Denis Preston explique que ce chiffre est inspiré de la rente versée par les régimes de retraite à prestations déterminées. « Mais ce sont les privilégiés qui ont de tels régimes, et certains ont plus d’argent à la retraite que pendant leur vie active, note-t-il. Il serait plus réaliste de prendre 50 ou 60 % parce que plusieurs dépenses disparaissent à la retraite. »

« En visant 70 %, dans certains cas, ça obligerait les gens à se priver pendant la vie active, alors qu’ils ont des enfants et plusieurs obligations, pour vivre plus confortablement à la retraite. »

Il souligne aussi que l’utilisation du revenu brut de travail pour faire ce calcul, sans tenir compte du taux d’imposition et de toutes les déductions sur le salaire, est problématique.

Dans une étude publiée l’automne dernier, Option consommateurs fait plusieurs mises en garde au sujet de ces instruments de planification de retraite. L’étude souligne notamment que les institutions financières sont en conflit d’intérêts puisque, après avoir mis les consommateurs en confiance en se présentant comme des éducatrices, elles font des profits en leur vendant des produits financiers.

Denis Preston a fait travailler ses étudiants en planification financière d’HEC Montréal sur ces outils. « Certains sont très mal conçus, conclut-il. Parfois, ils ne tiennent pas compte des taux d’imposition du Québec, d’autres présentent des problèmes avec les hypothèses de rendement. »

La principale utilité de ces instruments, selon Nathalie Bachand, est de sensibiliser les consommateurs à l’importance de planifier leur retraite. « Ça peut être une première étape, mais il faut les utiliser avec prudence, dit-elle. Ça ne remplace pas les conseils personnalisés. »

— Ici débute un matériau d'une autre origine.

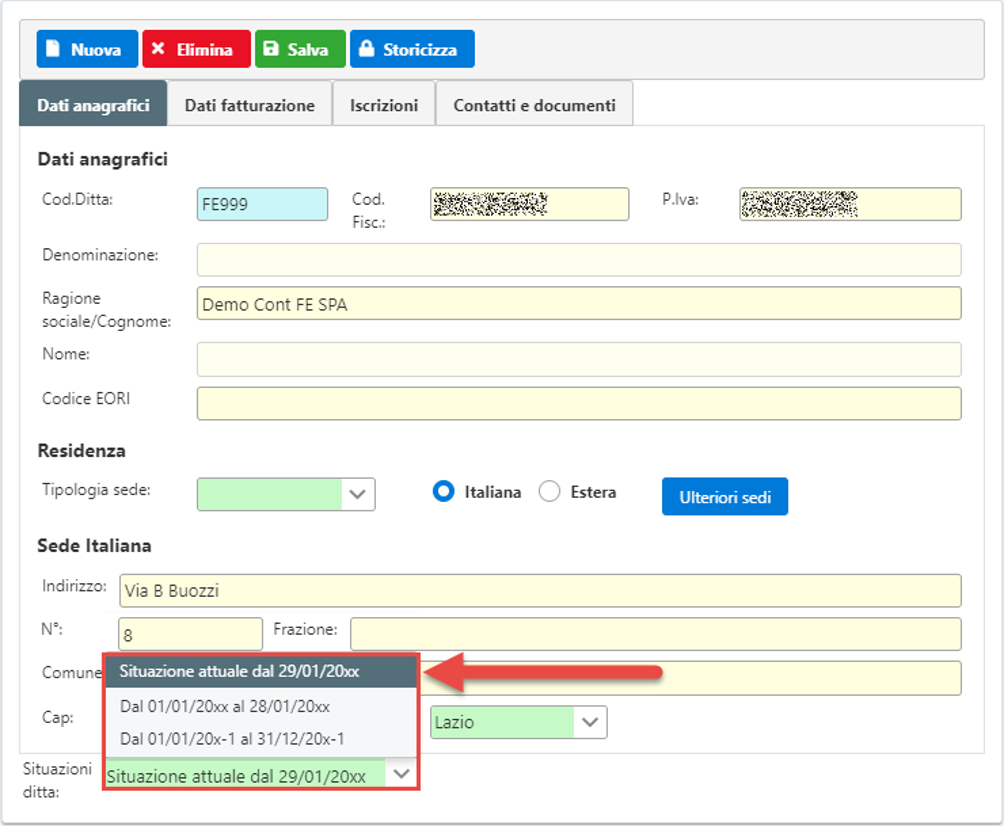Switch to the Dati fatturazione tab
This screenshot has width=1004, height=826.
coord(249,105)
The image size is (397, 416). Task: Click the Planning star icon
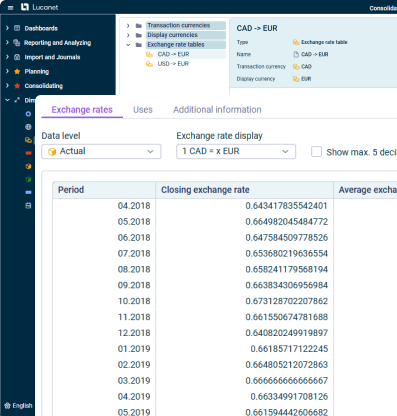17,71
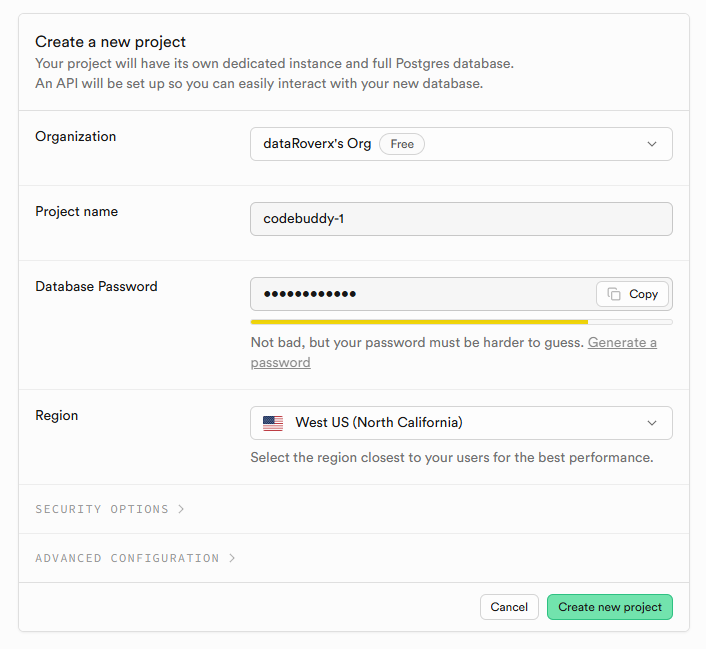Click the Advanced Configuration chevron icon
Viewport: 706px width, 649px height.
point(232,558)
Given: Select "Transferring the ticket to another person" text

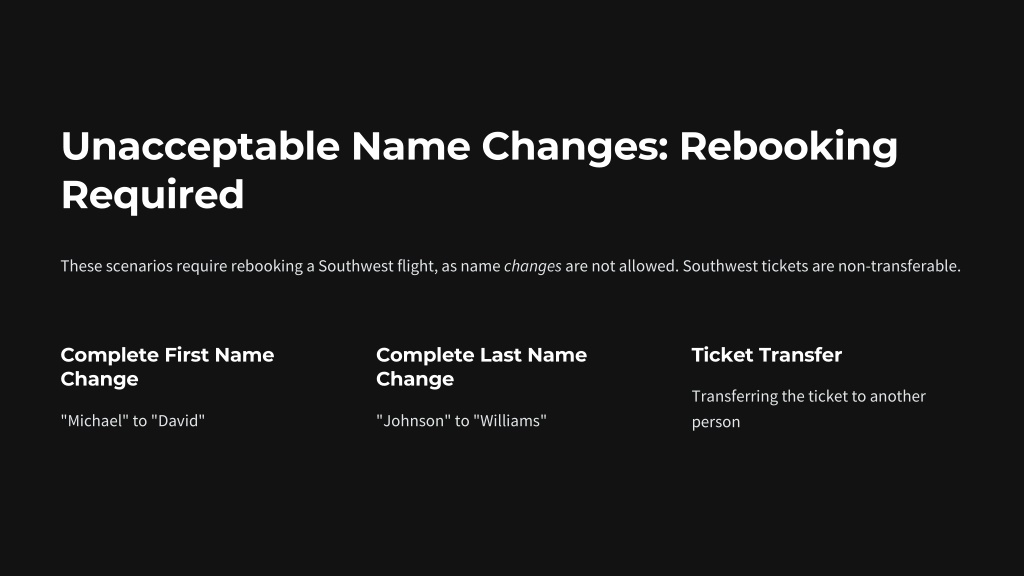Looking at the screenshot, I should (808, 409).
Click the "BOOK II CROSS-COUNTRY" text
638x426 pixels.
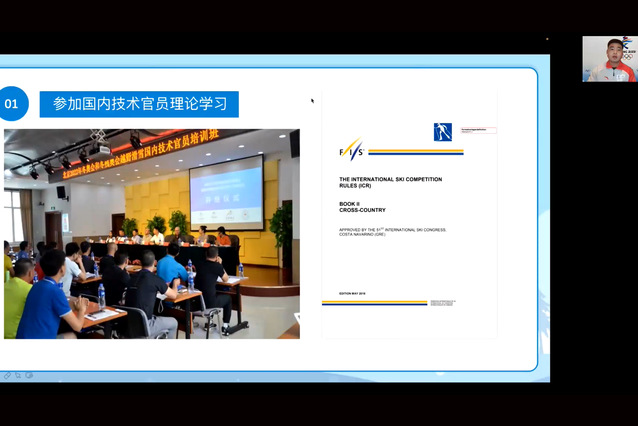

Pour avoir une meilleure idée du montant à épargner, il faut estimer son budget à la retraite en se demandant quelles dépenses disparaîtront, comme celles liées aux enfants ou encore le paiement d’une hypothèque ou d’une deuxième voiture.

Il est plus facile de faire cet exercice quand on s’approche de la retraite. Mais il faut également déterminer son profil d’investisseur et sa stratégie de placement, ce qu’un instrument en ligne peut difficilement faire.